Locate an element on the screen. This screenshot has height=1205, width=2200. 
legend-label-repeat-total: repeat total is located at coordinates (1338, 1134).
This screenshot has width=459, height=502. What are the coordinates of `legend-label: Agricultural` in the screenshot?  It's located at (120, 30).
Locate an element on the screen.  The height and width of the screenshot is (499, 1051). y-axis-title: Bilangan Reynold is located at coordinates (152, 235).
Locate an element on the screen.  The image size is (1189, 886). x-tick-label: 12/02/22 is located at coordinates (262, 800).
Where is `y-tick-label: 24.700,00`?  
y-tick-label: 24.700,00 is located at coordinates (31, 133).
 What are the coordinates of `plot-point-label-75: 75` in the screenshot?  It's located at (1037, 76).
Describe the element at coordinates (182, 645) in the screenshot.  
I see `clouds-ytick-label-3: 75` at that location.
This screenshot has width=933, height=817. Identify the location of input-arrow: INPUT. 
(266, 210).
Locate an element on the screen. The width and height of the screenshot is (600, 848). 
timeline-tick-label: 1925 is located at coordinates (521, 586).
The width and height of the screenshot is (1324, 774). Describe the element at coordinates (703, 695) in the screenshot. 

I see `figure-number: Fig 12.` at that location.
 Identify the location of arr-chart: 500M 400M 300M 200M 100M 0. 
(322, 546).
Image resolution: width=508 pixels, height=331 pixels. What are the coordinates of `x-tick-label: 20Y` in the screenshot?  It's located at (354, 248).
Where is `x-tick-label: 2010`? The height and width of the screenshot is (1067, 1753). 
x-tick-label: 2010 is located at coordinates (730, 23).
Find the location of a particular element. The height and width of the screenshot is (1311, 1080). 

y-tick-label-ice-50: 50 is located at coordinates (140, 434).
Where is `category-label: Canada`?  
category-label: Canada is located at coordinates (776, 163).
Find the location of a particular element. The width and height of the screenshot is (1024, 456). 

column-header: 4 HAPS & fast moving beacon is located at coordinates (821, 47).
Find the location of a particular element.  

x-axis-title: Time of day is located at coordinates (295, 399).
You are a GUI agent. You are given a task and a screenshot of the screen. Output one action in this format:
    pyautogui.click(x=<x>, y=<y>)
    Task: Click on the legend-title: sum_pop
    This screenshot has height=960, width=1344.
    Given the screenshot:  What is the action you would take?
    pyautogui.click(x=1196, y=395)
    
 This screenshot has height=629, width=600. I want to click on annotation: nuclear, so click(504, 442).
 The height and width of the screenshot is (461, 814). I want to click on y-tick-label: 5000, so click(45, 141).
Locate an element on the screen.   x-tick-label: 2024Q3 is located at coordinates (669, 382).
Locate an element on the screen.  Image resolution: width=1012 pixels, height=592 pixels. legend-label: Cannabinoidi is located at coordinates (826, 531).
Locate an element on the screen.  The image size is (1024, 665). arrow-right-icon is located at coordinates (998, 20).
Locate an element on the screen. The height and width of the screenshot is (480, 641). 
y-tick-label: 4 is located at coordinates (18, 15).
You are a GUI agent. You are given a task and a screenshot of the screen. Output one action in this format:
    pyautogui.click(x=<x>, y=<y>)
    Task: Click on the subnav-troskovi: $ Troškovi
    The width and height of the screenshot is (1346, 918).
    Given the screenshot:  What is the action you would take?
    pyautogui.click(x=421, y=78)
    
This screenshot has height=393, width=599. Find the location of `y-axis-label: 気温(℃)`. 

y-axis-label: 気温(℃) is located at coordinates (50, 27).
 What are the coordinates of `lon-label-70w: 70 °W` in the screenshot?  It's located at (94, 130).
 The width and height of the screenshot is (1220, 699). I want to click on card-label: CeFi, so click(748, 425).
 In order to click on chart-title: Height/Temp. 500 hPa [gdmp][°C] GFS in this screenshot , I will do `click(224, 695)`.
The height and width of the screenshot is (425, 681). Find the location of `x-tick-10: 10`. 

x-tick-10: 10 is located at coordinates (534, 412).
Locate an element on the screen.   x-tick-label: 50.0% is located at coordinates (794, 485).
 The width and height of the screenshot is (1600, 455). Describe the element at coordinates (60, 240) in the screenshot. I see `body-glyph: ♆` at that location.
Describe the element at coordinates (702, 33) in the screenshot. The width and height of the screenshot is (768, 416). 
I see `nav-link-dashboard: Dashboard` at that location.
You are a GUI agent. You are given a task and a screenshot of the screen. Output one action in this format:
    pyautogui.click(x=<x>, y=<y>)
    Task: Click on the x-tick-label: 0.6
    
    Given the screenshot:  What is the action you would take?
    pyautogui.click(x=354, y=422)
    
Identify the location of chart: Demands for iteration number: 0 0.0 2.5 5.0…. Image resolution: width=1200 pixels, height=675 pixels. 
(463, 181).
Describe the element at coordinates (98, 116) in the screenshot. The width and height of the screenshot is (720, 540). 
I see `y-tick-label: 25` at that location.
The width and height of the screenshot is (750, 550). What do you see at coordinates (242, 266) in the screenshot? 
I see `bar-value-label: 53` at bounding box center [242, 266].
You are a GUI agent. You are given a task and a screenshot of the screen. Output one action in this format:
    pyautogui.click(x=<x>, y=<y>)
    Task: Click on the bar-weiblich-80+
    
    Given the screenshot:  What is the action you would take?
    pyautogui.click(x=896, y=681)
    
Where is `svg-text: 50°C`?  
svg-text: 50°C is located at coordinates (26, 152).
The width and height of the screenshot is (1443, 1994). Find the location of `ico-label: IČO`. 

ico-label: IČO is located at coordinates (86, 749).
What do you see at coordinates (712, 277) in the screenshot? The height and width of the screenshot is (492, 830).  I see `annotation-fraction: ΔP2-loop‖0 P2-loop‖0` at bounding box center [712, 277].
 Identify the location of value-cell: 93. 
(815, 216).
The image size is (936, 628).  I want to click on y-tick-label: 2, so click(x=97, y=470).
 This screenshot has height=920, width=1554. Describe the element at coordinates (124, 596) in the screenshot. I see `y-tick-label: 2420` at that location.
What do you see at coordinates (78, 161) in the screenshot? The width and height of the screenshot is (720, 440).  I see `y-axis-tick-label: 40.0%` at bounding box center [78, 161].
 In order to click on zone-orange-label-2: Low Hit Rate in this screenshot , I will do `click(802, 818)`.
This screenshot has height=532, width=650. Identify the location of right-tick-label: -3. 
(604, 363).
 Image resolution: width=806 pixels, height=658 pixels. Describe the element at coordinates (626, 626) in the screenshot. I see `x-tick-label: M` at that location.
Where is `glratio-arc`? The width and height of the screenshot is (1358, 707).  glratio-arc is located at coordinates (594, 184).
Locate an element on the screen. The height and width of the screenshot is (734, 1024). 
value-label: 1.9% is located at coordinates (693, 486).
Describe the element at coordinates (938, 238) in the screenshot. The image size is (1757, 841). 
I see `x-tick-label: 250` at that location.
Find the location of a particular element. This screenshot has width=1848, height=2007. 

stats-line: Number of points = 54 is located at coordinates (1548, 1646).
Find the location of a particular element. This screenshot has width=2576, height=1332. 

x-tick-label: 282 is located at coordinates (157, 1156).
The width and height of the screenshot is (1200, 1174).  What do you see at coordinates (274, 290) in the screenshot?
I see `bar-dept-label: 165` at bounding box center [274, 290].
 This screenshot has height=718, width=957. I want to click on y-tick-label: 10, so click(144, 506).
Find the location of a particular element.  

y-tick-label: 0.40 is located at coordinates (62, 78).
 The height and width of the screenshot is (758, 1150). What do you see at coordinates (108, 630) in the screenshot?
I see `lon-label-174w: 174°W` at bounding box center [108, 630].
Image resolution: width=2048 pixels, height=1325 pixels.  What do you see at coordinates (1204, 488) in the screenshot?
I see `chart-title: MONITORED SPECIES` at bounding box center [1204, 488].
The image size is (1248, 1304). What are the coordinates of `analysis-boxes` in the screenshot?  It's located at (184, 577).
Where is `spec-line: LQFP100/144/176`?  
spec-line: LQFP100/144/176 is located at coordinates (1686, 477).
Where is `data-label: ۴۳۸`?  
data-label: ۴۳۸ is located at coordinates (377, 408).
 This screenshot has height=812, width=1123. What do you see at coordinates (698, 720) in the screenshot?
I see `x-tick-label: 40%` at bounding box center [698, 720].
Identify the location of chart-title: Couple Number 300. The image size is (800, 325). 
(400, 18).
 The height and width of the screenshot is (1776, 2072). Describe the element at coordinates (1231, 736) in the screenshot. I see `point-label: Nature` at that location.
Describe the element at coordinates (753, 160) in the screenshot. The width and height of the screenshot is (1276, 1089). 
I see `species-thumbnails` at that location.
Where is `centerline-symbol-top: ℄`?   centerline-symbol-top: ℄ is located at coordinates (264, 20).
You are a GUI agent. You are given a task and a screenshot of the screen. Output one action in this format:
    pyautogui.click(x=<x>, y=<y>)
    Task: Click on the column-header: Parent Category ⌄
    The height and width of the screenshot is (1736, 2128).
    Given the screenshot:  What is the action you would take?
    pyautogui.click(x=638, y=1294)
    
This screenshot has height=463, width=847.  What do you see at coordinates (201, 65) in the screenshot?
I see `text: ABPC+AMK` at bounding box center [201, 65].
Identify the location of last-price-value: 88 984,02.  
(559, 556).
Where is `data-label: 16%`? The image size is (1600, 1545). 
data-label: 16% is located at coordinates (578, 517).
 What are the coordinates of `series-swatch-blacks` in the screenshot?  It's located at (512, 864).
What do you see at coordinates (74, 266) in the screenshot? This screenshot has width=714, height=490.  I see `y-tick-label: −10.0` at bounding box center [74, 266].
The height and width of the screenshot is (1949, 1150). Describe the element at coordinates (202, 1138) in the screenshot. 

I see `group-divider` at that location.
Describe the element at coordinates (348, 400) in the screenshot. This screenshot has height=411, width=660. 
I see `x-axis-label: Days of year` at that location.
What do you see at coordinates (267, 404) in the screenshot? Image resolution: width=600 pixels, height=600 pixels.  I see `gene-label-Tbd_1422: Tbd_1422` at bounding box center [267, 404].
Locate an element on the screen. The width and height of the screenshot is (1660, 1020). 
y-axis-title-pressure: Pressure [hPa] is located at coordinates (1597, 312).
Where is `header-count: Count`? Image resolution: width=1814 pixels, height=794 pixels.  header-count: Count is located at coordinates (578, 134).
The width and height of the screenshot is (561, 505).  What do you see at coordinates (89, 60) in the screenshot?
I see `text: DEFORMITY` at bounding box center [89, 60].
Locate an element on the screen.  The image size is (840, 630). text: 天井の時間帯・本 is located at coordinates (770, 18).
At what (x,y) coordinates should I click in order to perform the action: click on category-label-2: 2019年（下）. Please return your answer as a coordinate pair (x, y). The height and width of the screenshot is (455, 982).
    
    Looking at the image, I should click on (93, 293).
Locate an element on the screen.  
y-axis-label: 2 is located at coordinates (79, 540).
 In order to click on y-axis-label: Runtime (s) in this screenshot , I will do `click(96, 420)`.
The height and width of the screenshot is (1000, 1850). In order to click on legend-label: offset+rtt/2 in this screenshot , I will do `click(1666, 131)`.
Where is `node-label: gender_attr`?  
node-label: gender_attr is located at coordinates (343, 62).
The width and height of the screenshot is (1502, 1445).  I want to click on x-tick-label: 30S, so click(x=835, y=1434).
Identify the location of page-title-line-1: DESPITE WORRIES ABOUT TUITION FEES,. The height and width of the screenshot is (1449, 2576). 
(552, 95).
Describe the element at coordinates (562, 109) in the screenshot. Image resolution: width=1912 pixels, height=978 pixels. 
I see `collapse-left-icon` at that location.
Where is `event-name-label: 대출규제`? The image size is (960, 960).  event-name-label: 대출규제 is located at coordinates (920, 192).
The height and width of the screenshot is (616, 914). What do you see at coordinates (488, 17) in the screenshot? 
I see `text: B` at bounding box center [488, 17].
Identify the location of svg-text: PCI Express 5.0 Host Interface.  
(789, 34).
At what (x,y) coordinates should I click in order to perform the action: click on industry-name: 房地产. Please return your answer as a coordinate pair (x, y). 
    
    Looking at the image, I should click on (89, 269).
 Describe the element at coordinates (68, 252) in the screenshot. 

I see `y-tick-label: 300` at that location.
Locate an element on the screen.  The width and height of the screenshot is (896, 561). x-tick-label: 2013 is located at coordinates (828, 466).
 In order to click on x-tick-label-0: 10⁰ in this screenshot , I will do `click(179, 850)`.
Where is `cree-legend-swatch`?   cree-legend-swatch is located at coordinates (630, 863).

+--

» **Your instructions**:
Can you print every line of the material above, from the one containing "Describe the element at coordinates (562, 109)" down to the one containing "Looking at the image, I should click on (89, 269).", with both of those lines included and nothing changed?

» **Finished exercise**:
Describe the element at coordinates (562, 109) in the screenshot. Image resolution: width=1912 pixels, height=978 pixels. 
I see `collapse-left-icon` at that location.
Where is `event-name-label: 대출규제`? The image size is (960, 960).  event-name-label: 대출규제 is located at coordinates (920, 192).
The height and width of the screenshot is (616, 914). What do you see at coordinates (488, 17) in the screenshot? 
I see `text: B` at bounding box center [488, 17].
Identify the location of svg-text: PCI Express 5.0 Host Interface.  
(789, 34).
At what (x,y) coordinates should I click in order to perform the action: click on industry-name: 房地产. Please return your answer as a coordinate pair (x, y). 
    
    Looking at the image, I should click on (89, 269).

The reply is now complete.